RNA sequencing reveals expression of CD24 and CD52 as drivers of T-cell dysfunction. PBMCs from 4 patients with CLL were thawed and cultured on a layer of CD40L expressing fibroblasts for 2 days with or without 1 μM dasatinib. (A) Volcano plot depicting gene expression changes between CLL cells cultured on 3T40 vs those cultured on 3T3 (control). The black dots depict genes that were significantly differentially expressed (false discovery rate [FDR] <0.05; fold change >2), green dots represent known genes induced by CD40 signaling, and red dots are known genes that are down regulated after CD40 signaling (retrieved from Molecular Signatures Database; MSigDB [down = M1899 and up = M8493, CLL, n = 3-4]). (B) Volcano plot depicting gene expression changes between CLL cells cultured on 3T40 in the presence or absence of dasatinib.
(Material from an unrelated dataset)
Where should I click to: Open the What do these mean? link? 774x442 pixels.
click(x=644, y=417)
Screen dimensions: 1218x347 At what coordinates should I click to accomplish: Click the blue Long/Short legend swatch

In black are genes that were significantly differentially expressed (FDR <0.05; fold change >2; CLL, n = 3-4). (C) Bar graph depicting the fold change of CD24 and CD52 transcription in CD40 stimulated CLL cells treated with or without dasatinib. (D) PBMCs from HDs or patients with CLL were cultured on a layer of mock or CD40L expressing fibroblasts for 2 days, and CD52 and CD24 expression was measured (HD, n = 4; CLL, n = 4). (E) PBMCs from patients with CLL were cultured on a layer of CD40L-expressing fibroblasts for 2 days with or without dasatinib, and CD24 and CD52 expression was measured (CLL, n = 4). (F) Expression of Siglec-10, CD24, and CD52 was measured on freshly thawed T cells from HD and patients with CLL ex vivo (HD, n = 4; CLL, n = 4). P values were calculated using a 1-way ANOVA (D) or a paired t test (E) or a Welch t test (F). Data are presented as mean ± SEM; ∗P ≤ .05, ∗∗P ≤ .01, ∗∗∗P ≤ .001, ∗∗∗∗P ≤ .0001. MFI, mean fluorescence intensity.

Figure 6.

Inhibition of CD24 and CD52 signaling rescues T-cell function in CLL. (A-B) PBMCs from HDs and patients with CLL were thawed and preincubated for 1 hour with 1 μg/mL CD24 and 1 μg/mL CD52 antibodies (A) or alemtuzumab (1 μg/mL) (B) and subsequently stimulated with soluble stimulatory CD3/28 antibodies for 2 days. T cells were analyzed for expression of CD25 afterwards (n = 6-9). (C-E) CLL-derived T cells were stimulated with soluble CD3/28 antibodies in the presence or absence of CD24 and CD52 blocking antibodies. Five minutes after activation, the T cells were stained and analyzed for phosphorylation of CD3ζ (C; n = 4), ERK (D; n = 4), and ZAP70 (E; n = 4). (F-G) PBMCs from patients with CLL were cultured for 16 days in the presence of a single dose of CD3/28 antibodies with or without CD24 and CD52 blocking antibodies. During the culturing period, T-cell activation (CD25) and the expression of PD-1 was measured on CD4 (F) and CD8 (G) T cells. (H) 19BBζ CAR T cells were generated from T cells derived from patients with CLL and cocultured in a 1:1 ratio with either JeKo-1 cells or primary CLL cells, a single dose of blocking antibodies for CD24 and CD52 was added to the culture, and, after 1 day, the cell death of JeKo-1 cells or CLL cells was analyzed and specific lysis was calculated. P values were calculated using a t test for panels A,C,E, a paired t test for panel H, or a 1-way ANOVA for panel B. Data are presented as mean ± SEM; ∗P ≤ .05, ∗∗P ≤ .01, ∗∗∗P ≤ .001. MFI, mean fluorescence intensity.